There’s nothing sweeter than ripe apricots. When in season, these bits of joy are the only thing we eat for breakfast. Combined with oats and berries, apricots are the tastiest thing in spring. You can eat them fresh, dried or “jammed.”
Yes, apricot jam is our thing, and we have the perfect recipe. No, you don’t need to use more sugar.
Apricots are packed with vitamins A, C, and E, beta carotene and other antioxidants. All you need is 3-4 apricots every day. A mature tree will give you about 300 pounds of sweet apricots.
Unfortunately, apricots go bad in less than a week, and there’s no way to eat this many apricots in 4-5 days. If you buy your apricots from the local market, keep in mind that their kernels are pretty heavy.
The best way to preserve apricots
The sun is your best friend when it comes to drying your apricots. But, if you can’t do this, you can make jam. Dried fruits are packed with nutrients, and a few dried apricots will give you enough calcium, potassium and vitamin K.
Dried apricots will enhance your digestion and improve any skin condition. Need a remedy for your inflammation? Try apricots.
No-sugar apricot jam
Apricot jam is usually made with apricots, sugar and lemon juice. There are recipes that require you to follow a 1:1 ratio or 3:1 ratio.

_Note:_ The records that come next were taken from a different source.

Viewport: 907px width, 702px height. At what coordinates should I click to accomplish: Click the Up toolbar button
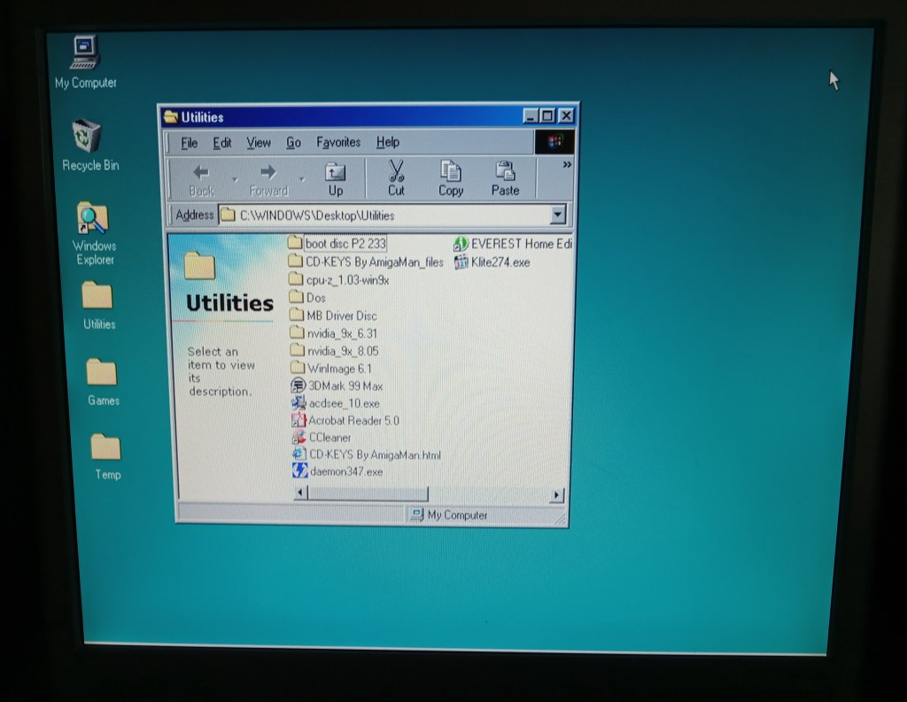pyautogui.click(x=336, y=178)
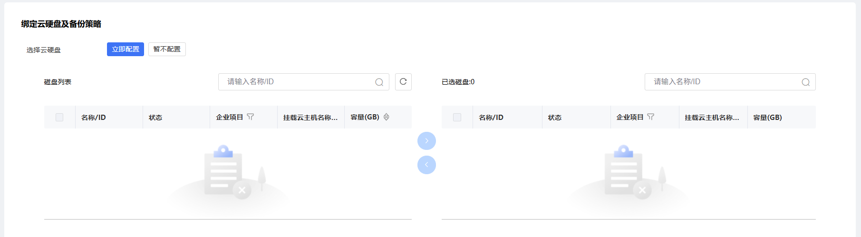Move disks left with the arrow button
The image size is (861, 237).
pyautogui.click(x=426, y=165)
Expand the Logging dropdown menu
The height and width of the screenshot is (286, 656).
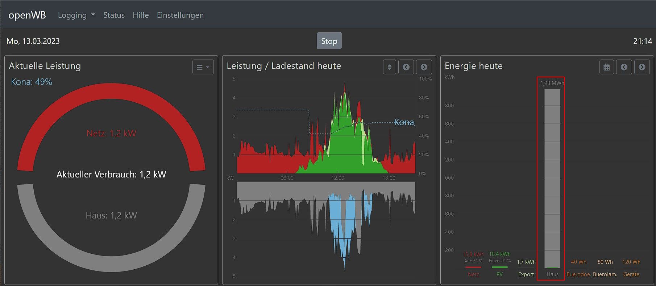pos(76,15)
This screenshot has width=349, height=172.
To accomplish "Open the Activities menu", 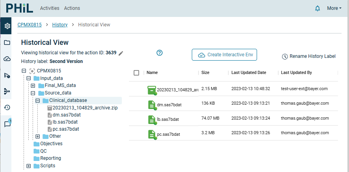I will [50, 8].
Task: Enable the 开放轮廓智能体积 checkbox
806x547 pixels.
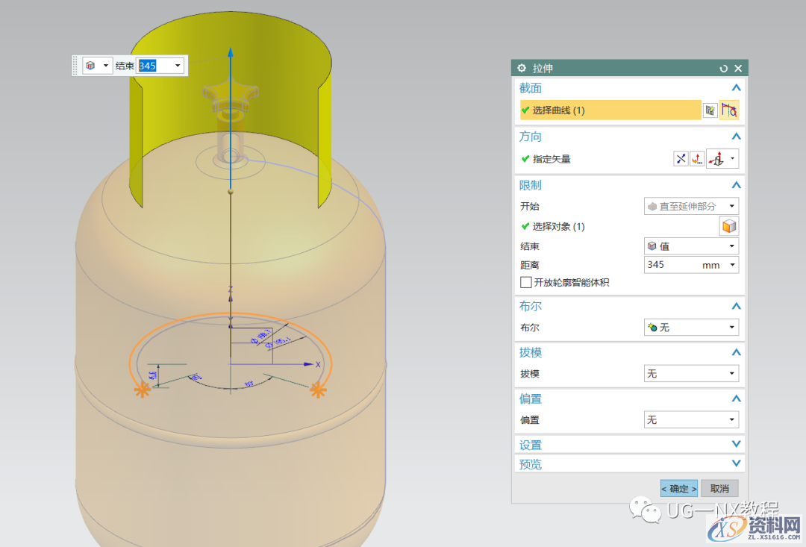Action: [526, 282]
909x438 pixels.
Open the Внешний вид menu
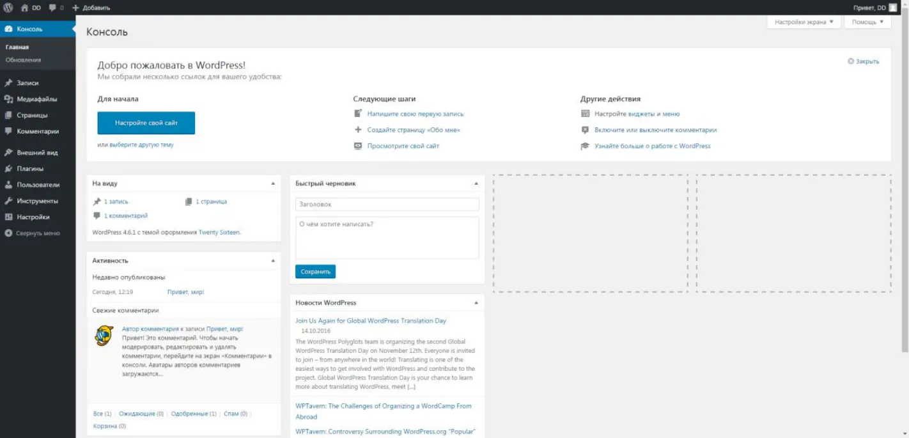coord(38,153)
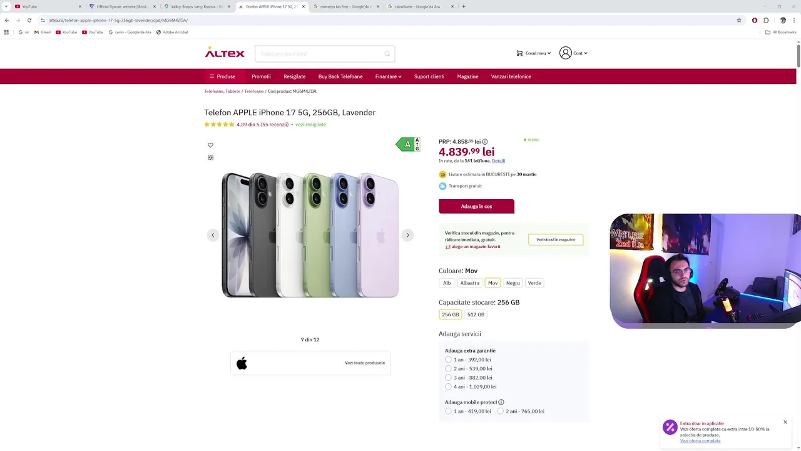Click the Adauga in cos button

(476, 207)
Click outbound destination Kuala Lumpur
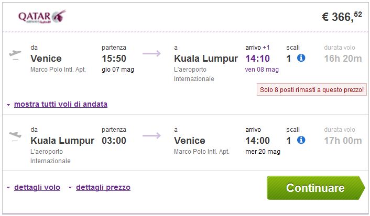Screen dimensions: 370x216 206,59
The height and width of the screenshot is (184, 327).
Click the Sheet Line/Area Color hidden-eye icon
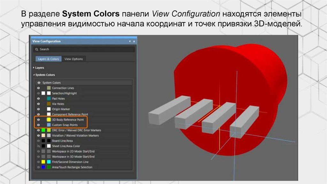point(38,146)
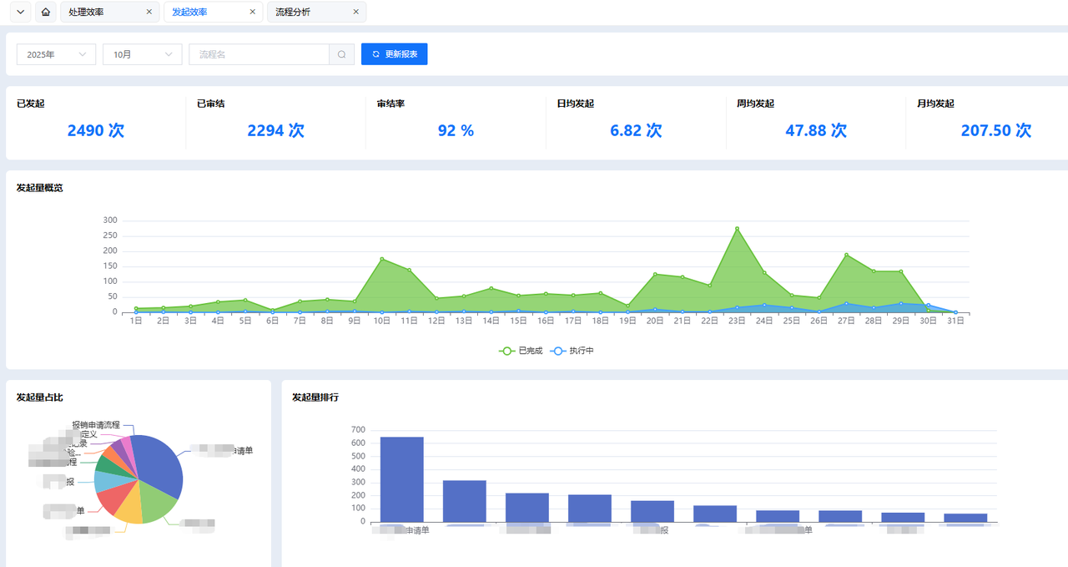Screen dimensions: 1068x567
Task: Open the 2025年 year dropdown
Action: point(56,54)
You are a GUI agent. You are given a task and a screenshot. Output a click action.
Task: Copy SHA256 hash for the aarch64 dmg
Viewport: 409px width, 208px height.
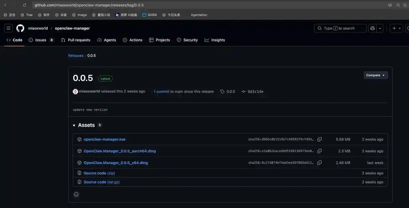click(x=319, y=151)
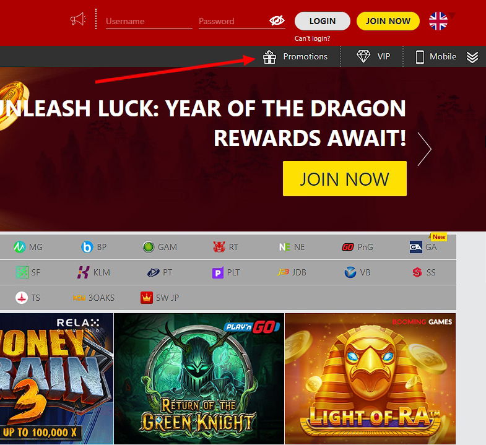Image resolution: width=486 pixels, height=445 pixels.
Task: Open the Promotions gift menu item
Action: point(295,57)
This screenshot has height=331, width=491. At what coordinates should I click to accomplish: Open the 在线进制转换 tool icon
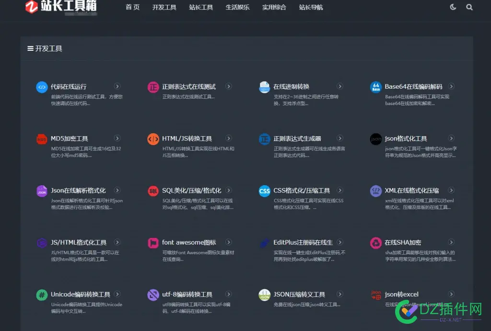click(x=264, y=87)
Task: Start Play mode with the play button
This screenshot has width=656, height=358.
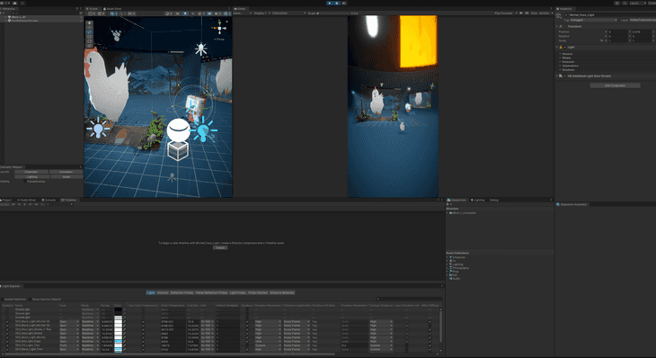Action: (329, 3)
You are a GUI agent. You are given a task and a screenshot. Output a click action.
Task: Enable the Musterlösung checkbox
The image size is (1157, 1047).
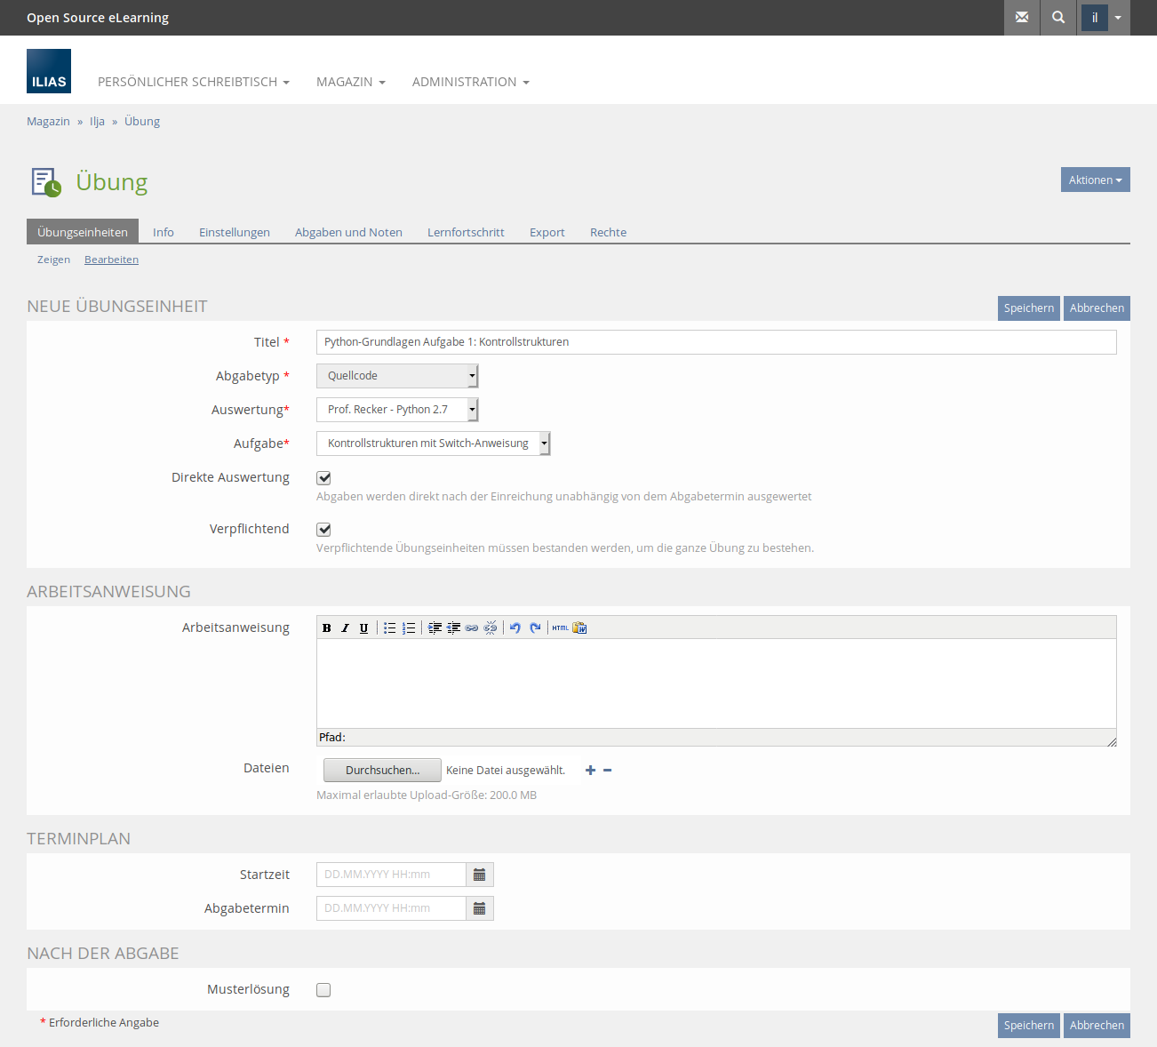click(x=324, y=990)
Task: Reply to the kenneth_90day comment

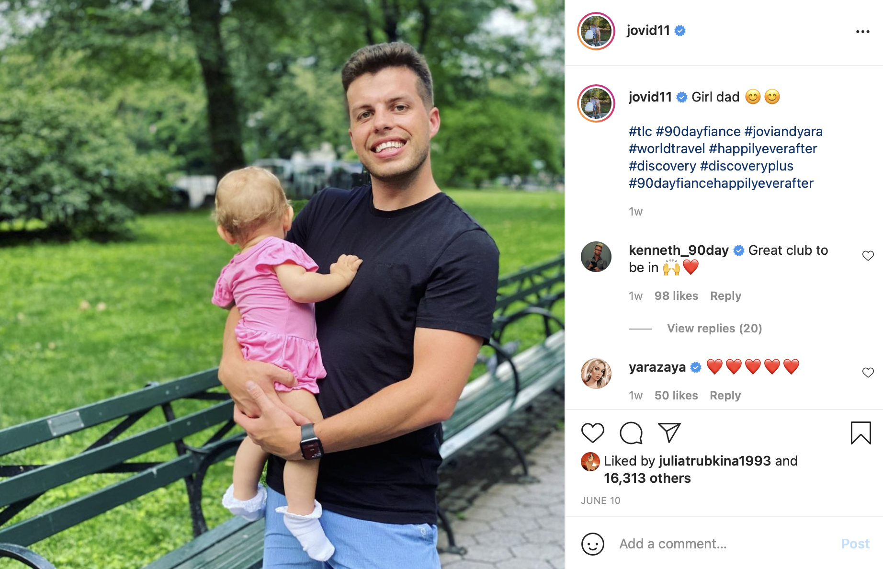Action: 725,296
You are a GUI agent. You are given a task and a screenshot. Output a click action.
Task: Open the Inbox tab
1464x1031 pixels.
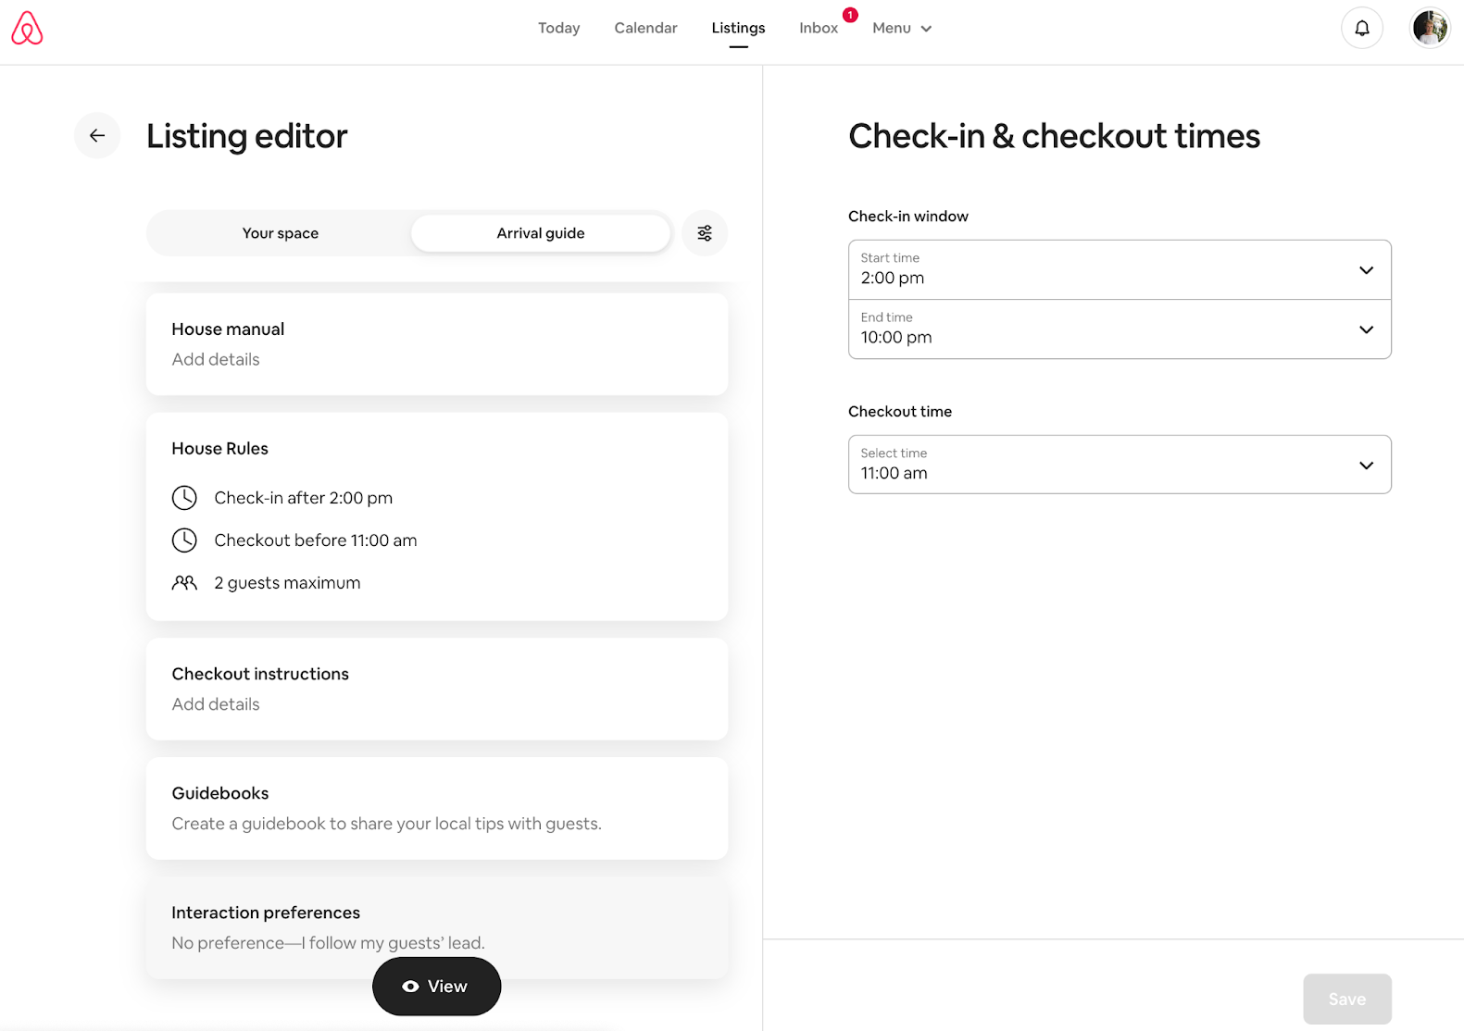[819, 28]
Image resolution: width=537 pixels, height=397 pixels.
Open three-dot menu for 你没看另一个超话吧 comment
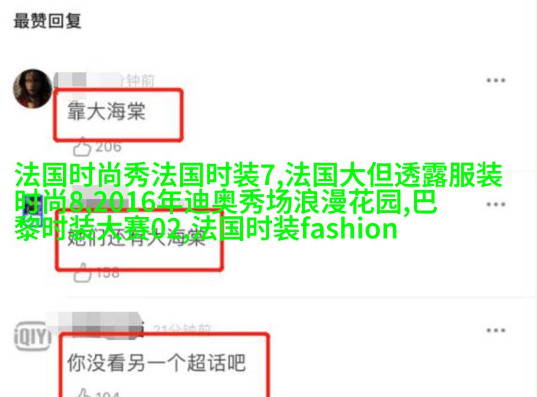click(x=495, y=331)
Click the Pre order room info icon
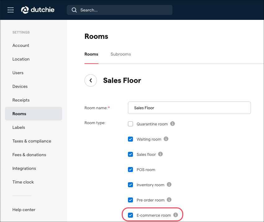264x222 pixels. tap(169, 200)
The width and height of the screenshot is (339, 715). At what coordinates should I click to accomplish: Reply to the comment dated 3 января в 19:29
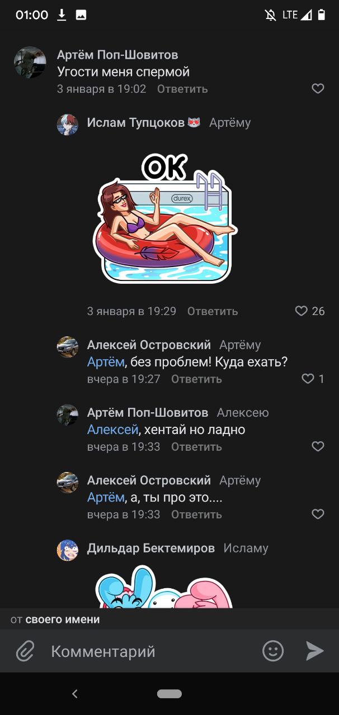point(213,311)
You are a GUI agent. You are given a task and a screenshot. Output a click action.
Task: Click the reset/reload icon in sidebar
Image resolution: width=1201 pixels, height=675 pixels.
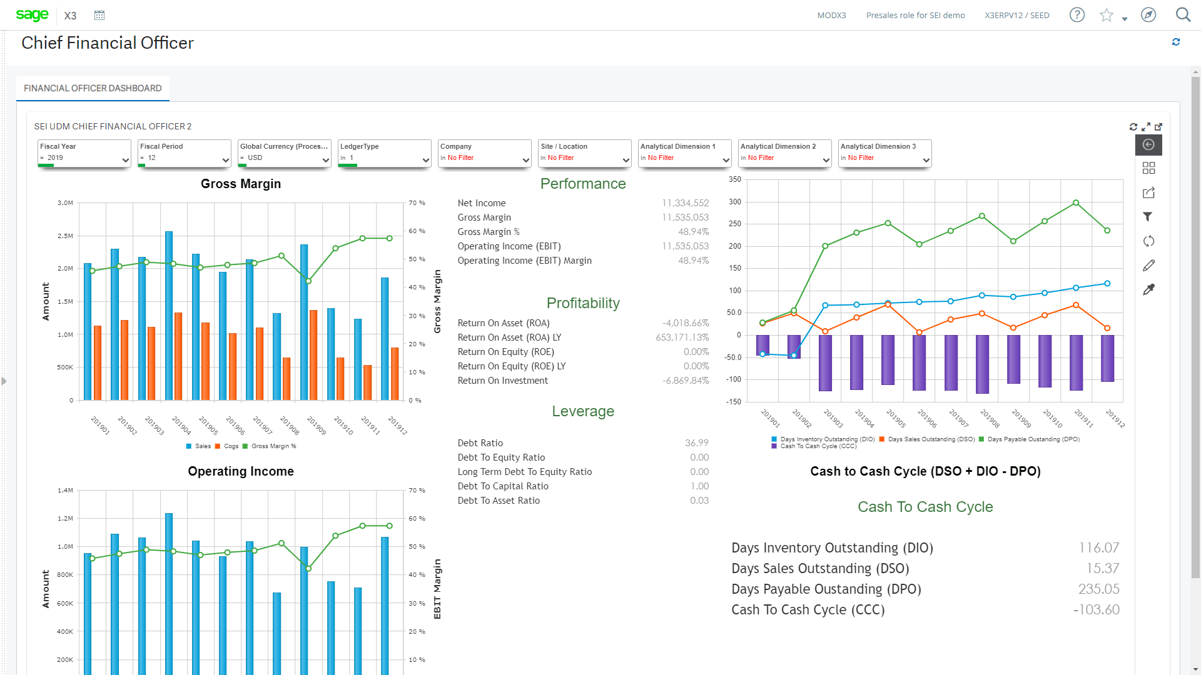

Well, if you love yourself and don’t want to add more sugar, try our recipe. If you like your jam sweeter, add some raw honey once you open the jar in winter.
Sterilize the jars
Clean jars are important for the process. You can sterilize your jars in a dishwasher or in your oven. Well, the USDA says none of these methods works, adding that they are definitely not safe.
If you like to do things properly, soak your jars in a large pot or water-bath canner. Pour hot water, and bring it to a boil. Boil for another 10 minutes, and turn off the heat.
Take the jars out of the pot using a jar lifter. If you don’t have one, feel free to use tongs. Drain your jars, and let them air-dry on a clean cloth.
You can clean the lids and rings using hot water and soap. Boiling water will damage the rubber seals.
Wash the fruit
Wash your apricots under running water. Make sure every piece is clean.
Remove bruised bits, mold and damaged parts. Cut the fruit in half, and remove the kernel. Cut every half into chunks of your choice.
Put the chunks into a flat pot with thick bottom. The fruits need to fit in your pot, and make sure there’s enough room for the foam to come out.
Cook your apricots for 30 minutes. Some like to cook them for 2 hours. Go for mushy, melted pieces. Stir the jam regularly, because burnt jam tastes like… charcoal.
Enrich the flavor of your jam with kirsch, rosemary, basil, chia seeds, ginger and other ingredients to your liking.
Ladle the jam!
Ladle the jam in your jars carefully. Leave ¼’’ free space at the top, and wipe clean the jars. Put the lid on.
Water bath canner
Place the jars to the water canner, and “cook” them for 5-10 minutes. Remove the jars from the water bath, and let them cool at room temperature.
You have probably noticed that your grandma skips the water bath, and just turns filled jars upside down on a wire rack. If the lid makes a popping sound, it’s not sealed properly.
People in Hungary and Romania place their jars inside a lined box and cover them with blankets to prolong the cooling process (1-2 days).
Keeping it clean
This is the most important part of the process. Make sure your apricots and utensils are clean.
Use your jam to make pastries or add a sweet note to your yogurt and granola. Add honey for a powerful kick and sweetness.